Your goal. Type every record exactly as it appears.

** Material provided follows **

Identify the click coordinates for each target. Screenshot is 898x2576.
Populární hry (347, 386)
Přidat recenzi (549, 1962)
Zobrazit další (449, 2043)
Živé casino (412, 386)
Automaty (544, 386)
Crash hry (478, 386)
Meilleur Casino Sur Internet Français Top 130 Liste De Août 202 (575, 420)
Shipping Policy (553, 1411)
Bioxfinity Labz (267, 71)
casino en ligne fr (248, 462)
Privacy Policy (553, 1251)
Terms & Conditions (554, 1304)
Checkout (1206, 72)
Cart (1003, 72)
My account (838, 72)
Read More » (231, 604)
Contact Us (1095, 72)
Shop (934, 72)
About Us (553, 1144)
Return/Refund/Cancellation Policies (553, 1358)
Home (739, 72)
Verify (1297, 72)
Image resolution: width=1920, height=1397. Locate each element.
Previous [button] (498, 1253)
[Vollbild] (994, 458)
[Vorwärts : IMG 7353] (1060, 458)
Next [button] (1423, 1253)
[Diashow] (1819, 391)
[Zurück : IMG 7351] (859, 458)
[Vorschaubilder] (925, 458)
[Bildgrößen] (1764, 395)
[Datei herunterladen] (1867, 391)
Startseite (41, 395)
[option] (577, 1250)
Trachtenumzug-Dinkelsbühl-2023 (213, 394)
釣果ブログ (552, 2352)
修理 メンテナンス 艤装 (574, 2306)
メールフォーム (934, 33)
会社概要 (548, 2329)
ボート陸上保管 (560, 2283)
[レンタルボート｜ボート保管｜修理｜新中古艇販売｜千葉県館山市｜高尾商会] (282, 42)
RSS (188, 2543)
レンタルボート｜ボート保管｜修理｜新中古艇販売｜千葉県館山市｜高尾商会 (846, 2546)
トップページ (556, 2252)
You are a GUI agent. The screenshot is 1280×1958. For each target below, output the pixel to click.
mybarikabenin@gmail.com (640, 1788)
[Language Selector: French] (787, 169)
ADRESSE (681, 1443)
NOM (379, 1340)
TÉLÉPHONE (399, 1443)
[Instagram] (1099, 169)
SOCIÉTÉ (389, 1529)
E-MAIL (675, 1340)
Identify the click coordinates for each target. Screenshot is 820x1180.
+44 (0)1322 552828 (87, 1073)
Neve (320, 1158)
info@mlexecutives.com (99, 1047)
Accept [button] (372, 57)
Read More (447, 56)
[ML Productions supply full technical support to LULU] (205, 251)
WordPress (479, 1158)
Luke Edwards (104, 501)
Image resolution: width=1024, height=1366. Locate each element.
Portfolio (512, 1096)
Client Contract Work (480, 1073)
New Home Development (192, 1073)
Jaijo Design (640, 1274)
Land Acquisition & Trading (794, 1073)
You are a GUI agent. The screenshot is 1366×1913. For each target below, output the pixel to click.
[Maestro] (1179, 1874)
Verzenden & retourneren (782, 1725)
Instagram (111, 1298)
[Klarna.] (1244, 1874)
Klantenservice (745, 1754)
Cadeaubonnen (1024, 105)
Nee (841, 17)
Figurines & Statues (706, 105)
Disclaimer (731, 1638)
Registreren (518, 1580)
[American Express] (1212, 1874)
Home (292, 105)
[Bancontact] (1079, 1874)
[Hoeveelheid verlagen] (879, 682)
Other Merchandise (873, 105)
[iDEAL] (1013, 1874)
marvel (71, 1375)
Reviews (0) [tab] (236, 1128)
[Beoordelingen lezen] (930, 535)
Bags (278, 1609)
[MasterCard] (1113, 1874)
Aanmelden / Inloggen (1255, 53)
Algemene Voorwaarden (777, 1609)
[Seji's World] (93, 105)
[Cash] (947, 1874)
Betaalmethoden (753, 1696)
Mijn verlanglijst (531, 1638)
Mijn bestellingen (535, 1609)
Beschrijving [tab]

** End of Material provided **

Answer for the task.
Identify the click coordinates for each target. Screenshot is 898x2576.
Populární hry (347, 386)
Přidat recenzi (549, 1962)
Zobrazit další (449, 2043)
Živé casino (412, 386)
Automaty (544, 386)
Crash hry (478, 386)
Meilleur Casino Sur Internet Français Top 130 Liste De Août 202 (575, 420)
Shipping Policy (553, 1411)
Bioxfinity Labz (267, 71)
casino en ligne fr (248, 462)
Privacy Policy (553, 1251)
Terms & Conditions (554, 1304)
Checkout (1206, 72)
Cart (1003, 72)
My account (838, 72)
Read More » (231, 604)
Contact Us (1095, 72)
Shop (934, 72)
About Us (553, 1144)
Return/Refund/Cancellation Policies (553, 1358)
Home (739, 72)
Verify (1297, 72)
Image resolution: width=1920, height=1397. Locate each element.
Previous [button] (498, 1253)
[Vollbild] (994, 458)
[Vorwärts : IMG 7353] (1060, 458)
Next [button] (1423, 1253)
[Diashow] (1819, 391)
[Zurück : IMG 7351] (859, 458)
[Vorschaubilder] (925, 458)
[Bildgrößen] (1764, 395)
[Datei herunterladen] (1867, 391)
Startseite (41, 395)
[option] (577, 1250)
Trachtenumzug-Dinkelsbühl-2023 (213, 394)
釣果ブログ (552, 2352)
修理 メンテナンス 艤装 (574, 2306)
メールフォーム (934, 33)
会社概要 (548, 2329)
ボート陸上保管 (560, 2283)
[レンタルボート｜ボート保管｜修理｜新中古艇販売｜千葉県館山市｜高尾商会] (282, 42)
RSS (188, 2543)
レンタルボート｜ボート保管｜修理｜新中古艇販売｜千葉県館山市｜高尾商会 (846, 2546)
トップページ (556, 2252)
You are a GUI agent. The screenshot is 1280×1958. For each target below, output the pixel to click.
mybarikabenin@gmail.com (640, 1788)
[Language Selector: French] (787, 169)
ADRESSE (681, 1443)
NOM (379, 1340)
TÉLÉPHONE (399, 1443)
[Instagram] (1099, 169)
SOCIÉTÉ (389, 1529)
E-MAIL (675, 1340)
Identify the click coordinates for each target. Screenshot is 820x1180.
+44 (0)1322 552828 (87, 1073)
Neve (320, 1158)
info@mlexecutives.com (99, 1047)
Accept [button] (372, 57)
Read More (447, 56)
[ML Productions supply full technical support to LULU] (205, 251)
WordPress (479, 1158)
Luke Edwards (104, 501)
Image resolution: width=1024, height=1366. Locate each element.
Portfolio (512, 1096)
Client Contract Work (480, 1073)
New Home Development (192, 1073)
Jaijo Design (640, 1274)
Land Acquisition & Trading (794, 1073)
You are a GUI agent. The screenshot is 1366×1913. For each target below, output the pixel to click.
[Maestro] (1179, 1874)
Verzenden & retourneren (782, 1725)
Instagram (111, 1298)
[Klarna.] (1244, 1874)
Klantenservice (745, 1754)
Cadeaubonnen (1024, 105)
Nee (841, 17)
Figurines & Statues (706, 105)
Disclaimer (731, 1638)
Registreren (518, 1580)
[American Express] (1212, 1874)
Home (292, 105)
[Bancontact] (1079, 1874)
[Hoeveelheid verlagen] (879, 682)
Other Merchandise (873, 105)
[iDEAL] (1013, 1874)
marvel (71, 1375)
Reviews (0) [tab] (236, 1128)
[Beoordelingen lezen] (930, 535)
Bags (278, 1609)
[MasterCard] (1113, 1874)
Aanmelden / Inloggen (1255, 53)
Algemene Voorwaarden (777, 1609)
[Seji's World] (93, 105)
[Cash] (947, 1874)
Betaalmethoden (753, 1696)
Mijn verlanglijst (531, 1638)
Mijn bestellingen (535, 1609)
Beschrijving [tab]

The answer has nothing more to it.